Na particular situação dos policiais militares vê-se ainda com mais clareza a complexidade envolvida nos estudos de caso, visto ser a classe militar a responsável por garantir a segurança pública e a harmonia da sociedade. Nessas situações especialíssimas deverá haver, por parte do julgador, cuidado e bom senso ainda maiores, pois que age a Polícia na busca da proteção da coletividade e na garantia da ordem, representando de forma direta e legítima o Estado que a mantém.

A responsabilidade objetiva impõe ao Estado o dever de indenizar o terceiro lesado por representante seu, no cumprimento de suas funções, independentemente se houve atuação deste com dolo ou culpa. Tais requisitos somente são relevantes na apuração da conduta do agente público, que poderá embasar uma eventual ação regressiva em seu desfavor, a fim de que a Administração possa receber de volta os valores gastos a título de indenização.

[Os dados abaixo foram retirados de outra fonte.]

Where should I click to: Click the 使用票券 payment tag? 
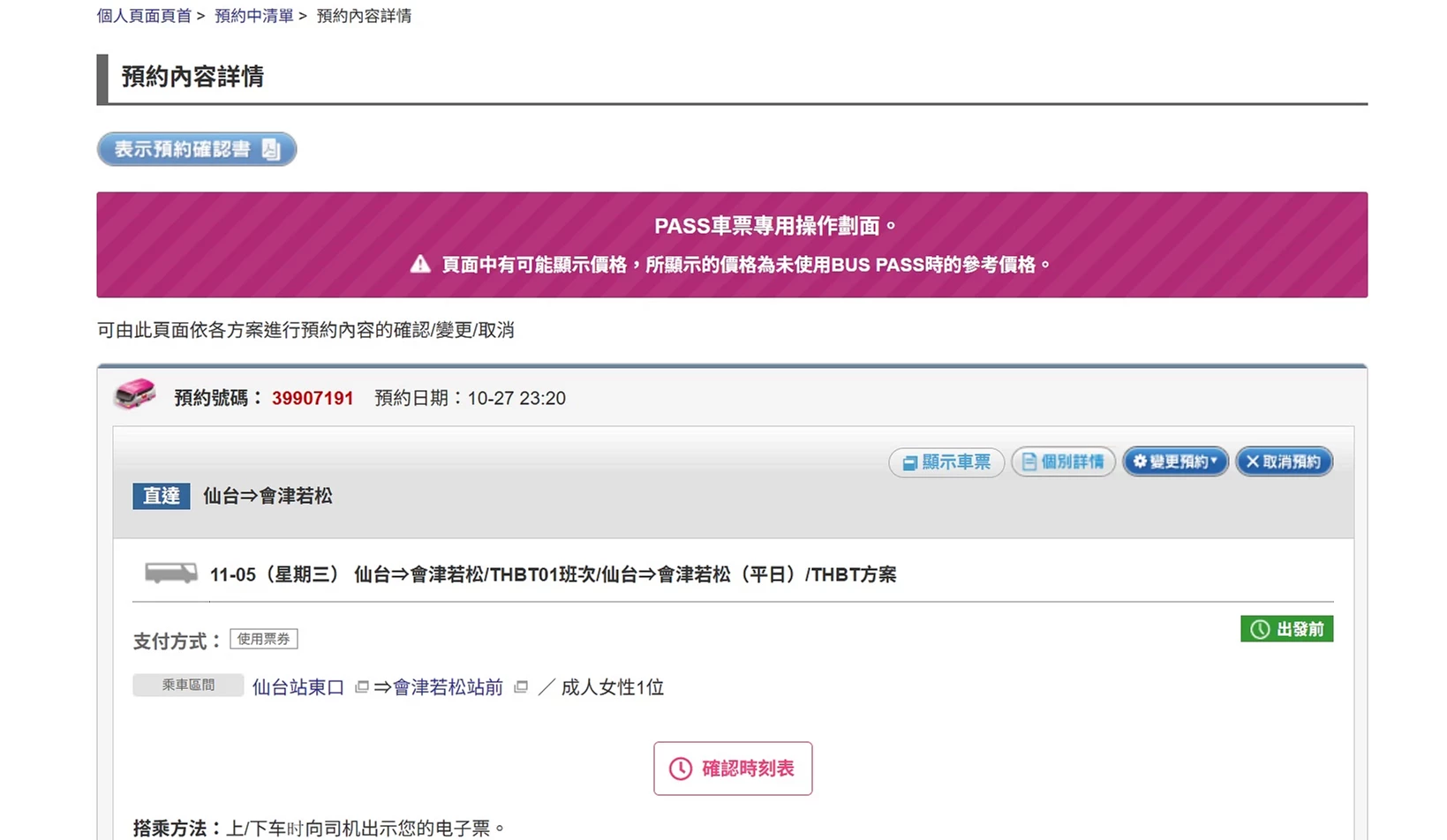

Por isso é que na atuação militar devem estar presentes a legitimidade, a atuação competente nos termos estritamente legais, o conhecimento profundo da atividade, o zelo e a eficiência necessários para o cumprimento do dever. Agindo assim estará o policial militar cumprindo com probidade seu ofício e prevenindo situações problemáticas que possam vir a lhe prejudicar, pois, ainda que o Estado venha a ser responsabilizado por atitude que tenha tomado, se a atuação houver sido praticada dentro dos limites de sua função não poderá a máquina estatal exigir do agente nenhum tipo de compensação.

 

7. Referências Bibliográficas.

ASSIS, Jorge César, NEVES, Cícero Robson Coimbra, CUNHA, Fernando Luiz. Lições de Direito para a Atividade das Polícias Militares e das Forças Armadas. 6° ed., Curitiba: Juruá, 2007.

CAHALI, Yussef Said. Responsabilidade Civil do Estado. 3° ed., São Paulo: Revista dos Tribunais, 2007.

CAVALCANTI, Themístocles Brandão. Tratado de Direito Administrativo. 5°. ed., Rio de Janeiro: Freitas Bastos, 1964.

DI PIETRO, Maria Sylvia Zanella. Direito Administrativo. 12° ed., São Paulo: Atlas, 2000.

FIGUEIREDO, Lucia Valle. Curso de Direito Administrativo. 8° ed., São Paulo: Malheiros, 2006.

MEIRELLES, Hely Lopes. Direito Administrativo Brasileiro. 31° ed., São Paulo: Malheiros, 2005.

MELLO, Celso Antonio Bandeira de. Curso de Direito Administrativo. 22° ed., São Paulo: Malheiros, 2006.

Nova Enciclopédia Brasileira de Consultas e Pesquisas. Novo Brasil, 1980.

SUNDFELD, Carlos Ari. Fundamentos de Direito Público. 4°. ed., São Paulo: Malheiros, 2006.

 

3 Definição encontrada na Nova Enciclopédia Brasileira de Consultas e Pesquisas. Novo Brasil, 1980, p. 1.197.